I think that this thread is about schools and what the sons of Hell teach in them.
I said a while back that I thought that the field and the laboratory were not what we are discussing here, in this thread about the movie EXPELLED (from schools).
Of course, no one else has to agree with what I consider to be my disciplined and logical thinking.
But I think that I am allowed to proceed on the grounds that I see as reasonable and eschew what I consider to be diversions from the main point: the Godless control the schools and in the name of Science take away the key of knowledge from young minds and show themselves to be hypocrites when they start weeping and moaning about the introduction of "bad science" that favors belief in God or the Bible in the classroom.
I don't know that any sacred cow said EXACTLY that about Pilate. It's an epitome of what Modern Academe say about Pilate when they contradict what believers say aboout Pilate. Everyone knows that this is what they say: I don't see the point of being a knee-jerk Skeptic (or defense attorney) in regard to what everyone knows is true.
If I quoted one lousy scholar in particular I would be accused of having quoted merely one scholar.
If I quoted two lousy scholars I would be accused of having quoted merely two scholars.
If I quoted a thousand I would be accused (anywhere but in this forum, because of certain accidents of friendly feeling) of needing to get a life.
I know how this game is played.
Everyone knows that that is what the generality of scholars say about Pilate.
Not everyone knows that Philo the Jew was not an historian.
I have no reason to believe that mention of the existence of Philo the Jew has any place in, say, Yale University's most prestigious course on the first century AD history of religion.
I think that the idea of Modern Education as it applies here is to have people going around saying things like, "The Gospels are wrong on Pilate because ancient historians say..."
I think that it shows a touching but dangerous naivete to wax pious about the scholarly world and peer review etc... as though it were still part of the scholarly mind-set even to ask questions such as, "Gee, who exactly WERE some of these ancient historians who supposedly contradict the Gospels."
Once I had occasion to say to an arrogant Ivy Leaguer who was expatiating on the unlikelihood of the Gospel account of Good Friday morning, what with all those trips across town between the abodes of Jesus' various persecutors, "You've never even looked at a map of ancient Jerusalem, have you? You have it in that so-called brain of yours, don't you, that the area in which these events are said to have taken place is along the lines of Manhattan Island itself instead of more along the lines of Central Park?

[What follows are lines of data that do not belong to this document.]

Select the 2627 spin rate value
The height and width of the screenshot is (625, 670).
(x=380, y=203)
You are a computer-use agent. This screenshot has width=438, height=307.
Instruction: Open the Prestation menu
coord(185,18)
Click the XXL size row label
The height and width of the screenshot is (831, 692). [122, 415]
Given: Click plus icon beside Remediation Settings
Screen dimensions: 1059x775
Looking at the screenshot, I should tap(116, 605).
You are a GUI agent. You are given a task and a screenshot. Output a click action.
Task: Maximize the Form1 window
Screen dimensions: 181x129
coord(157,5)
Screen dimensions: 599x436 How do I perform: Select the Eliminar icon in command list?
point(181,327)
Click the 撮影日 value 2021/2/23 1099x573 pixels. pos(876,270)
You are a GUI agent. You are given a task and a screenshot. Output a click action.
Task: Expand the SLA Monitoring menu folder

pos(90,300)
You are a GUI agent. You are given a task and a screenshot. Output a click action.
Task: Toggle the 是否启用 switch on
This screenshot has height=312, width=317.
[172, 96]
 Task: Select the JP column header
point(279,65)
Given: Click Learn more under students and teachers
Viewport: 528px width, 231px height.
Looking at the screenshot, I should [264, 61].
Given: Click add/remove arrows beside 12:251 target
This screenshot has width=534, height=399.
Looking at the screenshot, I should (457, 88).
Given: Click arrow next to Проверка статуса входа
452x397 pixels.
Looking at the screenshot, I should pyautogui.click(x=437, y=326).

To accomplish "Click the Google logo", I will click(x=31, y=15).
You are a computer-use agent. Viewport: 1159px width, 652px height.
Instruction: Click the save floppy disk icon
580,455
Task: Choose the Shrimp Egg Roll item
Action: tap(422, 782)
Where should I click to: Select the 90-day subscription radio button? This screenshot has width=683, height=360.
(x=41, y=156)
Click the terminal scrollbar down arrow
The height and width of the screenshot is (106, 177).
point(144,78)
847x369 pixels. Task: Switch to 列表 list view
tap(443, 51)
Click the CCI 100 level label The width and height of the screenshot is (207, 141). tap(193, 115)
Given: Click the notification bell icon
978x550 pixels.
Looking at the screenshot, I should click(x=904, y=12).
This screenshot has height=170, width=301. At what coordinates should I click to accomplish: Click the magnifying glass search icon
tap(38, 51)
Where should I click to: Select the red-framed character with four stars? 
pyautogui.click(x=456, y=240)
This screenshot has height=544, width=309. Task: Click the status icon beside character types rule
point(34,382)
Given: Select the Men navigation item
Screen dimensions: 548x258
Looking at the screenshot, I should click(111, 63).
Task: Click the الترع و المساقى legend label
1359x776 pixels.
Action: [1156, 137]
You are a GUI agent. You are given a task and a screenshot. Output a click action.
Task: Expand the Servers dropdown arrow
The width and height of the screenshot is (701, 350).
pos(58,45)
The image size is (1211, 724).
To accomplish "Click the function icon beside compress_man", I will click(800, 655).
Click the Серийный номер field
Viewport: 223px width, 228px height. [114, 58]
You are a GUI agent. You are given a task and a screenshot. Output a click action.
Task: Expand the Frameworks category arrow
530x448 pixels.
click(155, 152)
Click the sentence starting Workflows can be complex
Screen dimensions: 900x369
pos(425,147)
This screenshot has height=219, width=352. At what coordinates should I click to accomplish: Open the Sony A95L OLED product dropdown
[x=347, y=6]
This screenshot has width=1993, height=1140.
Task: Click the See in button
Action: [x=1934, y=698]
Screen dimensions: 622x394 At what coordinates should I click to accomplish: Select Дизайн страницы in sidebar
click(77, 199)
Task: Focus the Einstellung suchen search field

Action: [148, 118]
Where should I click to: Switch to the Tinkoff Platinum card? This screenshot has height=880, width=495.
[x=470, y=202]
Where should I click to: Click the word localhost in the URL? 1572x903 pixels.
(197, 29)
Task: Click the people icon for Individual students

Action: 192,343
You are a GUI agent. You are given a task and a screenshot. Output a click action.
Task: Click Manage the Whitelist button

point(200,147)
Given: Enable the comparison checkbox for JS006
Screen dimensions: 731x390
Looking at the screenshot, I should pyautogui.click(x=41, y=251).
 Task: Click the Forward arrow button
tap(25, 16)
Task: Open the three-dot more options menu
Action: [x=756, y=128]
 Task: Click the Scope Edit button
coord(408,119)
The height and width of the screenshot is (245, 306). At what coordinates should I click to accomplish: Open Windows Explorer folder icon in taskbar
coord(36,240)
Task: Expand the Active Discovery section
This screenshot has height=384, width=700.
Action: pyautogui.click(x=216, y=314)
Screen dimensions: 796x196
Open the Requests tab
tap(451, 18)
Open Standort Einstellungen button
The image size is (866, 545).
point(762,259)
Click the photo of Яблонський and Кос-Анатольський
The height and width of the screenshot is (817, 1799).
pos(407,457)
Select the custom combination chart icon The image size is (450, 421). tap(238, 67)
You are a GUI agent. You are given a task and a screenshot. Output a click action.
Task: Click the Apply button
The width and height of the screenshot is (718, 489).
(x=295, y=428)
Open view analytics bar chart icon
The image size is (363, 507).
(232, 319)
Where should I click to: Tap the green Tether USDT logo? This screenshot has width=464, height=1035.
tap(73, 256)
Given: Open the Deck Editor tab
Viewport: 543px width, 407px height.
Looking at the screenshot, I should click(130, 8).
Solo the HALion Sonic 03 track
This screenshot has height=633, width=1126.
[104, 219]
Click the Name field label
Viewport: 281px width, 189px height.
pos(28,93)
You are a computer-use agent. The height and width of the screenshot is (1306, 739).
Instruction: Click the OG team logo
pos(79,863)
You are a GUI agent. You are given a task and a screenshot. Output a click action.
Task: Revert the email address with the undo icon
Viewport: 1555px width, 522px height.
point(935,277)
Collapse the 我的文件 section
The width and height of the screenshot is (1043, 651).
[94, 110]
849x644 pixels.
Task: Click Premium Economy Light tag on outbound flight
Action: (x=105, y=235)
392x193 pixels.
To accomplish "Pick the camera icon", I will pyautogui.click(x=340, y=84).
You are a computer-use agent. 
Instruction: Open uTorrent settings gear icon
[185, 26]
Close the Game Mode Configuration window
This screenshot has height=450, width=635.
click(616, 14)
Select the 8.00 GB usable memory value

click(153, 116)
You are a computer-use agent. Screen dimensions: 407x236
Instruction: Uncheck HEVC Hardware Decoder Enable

Or rather, Central Park below Cleopatra's Needle?"
He was not irritated. He was scandalized. Antichristian unbelief is a kind of religion with these people.
I think that we are in conflict all the way down the line any way we slice it. I think that in some ways Modern Scholars can be even worse when they are left to their own inbred devices in their own journals and their own camp meetings, contaminating one another in their own obscure lairs.
Another consideration that hasn't been mentioned, not in so many words at least, is that Modern Science is in many ways just the slutty handmaiden of Political Correctness. The voices of the ruling mob carry over into the laboratory and the field just as strongly as they carry over into the schools.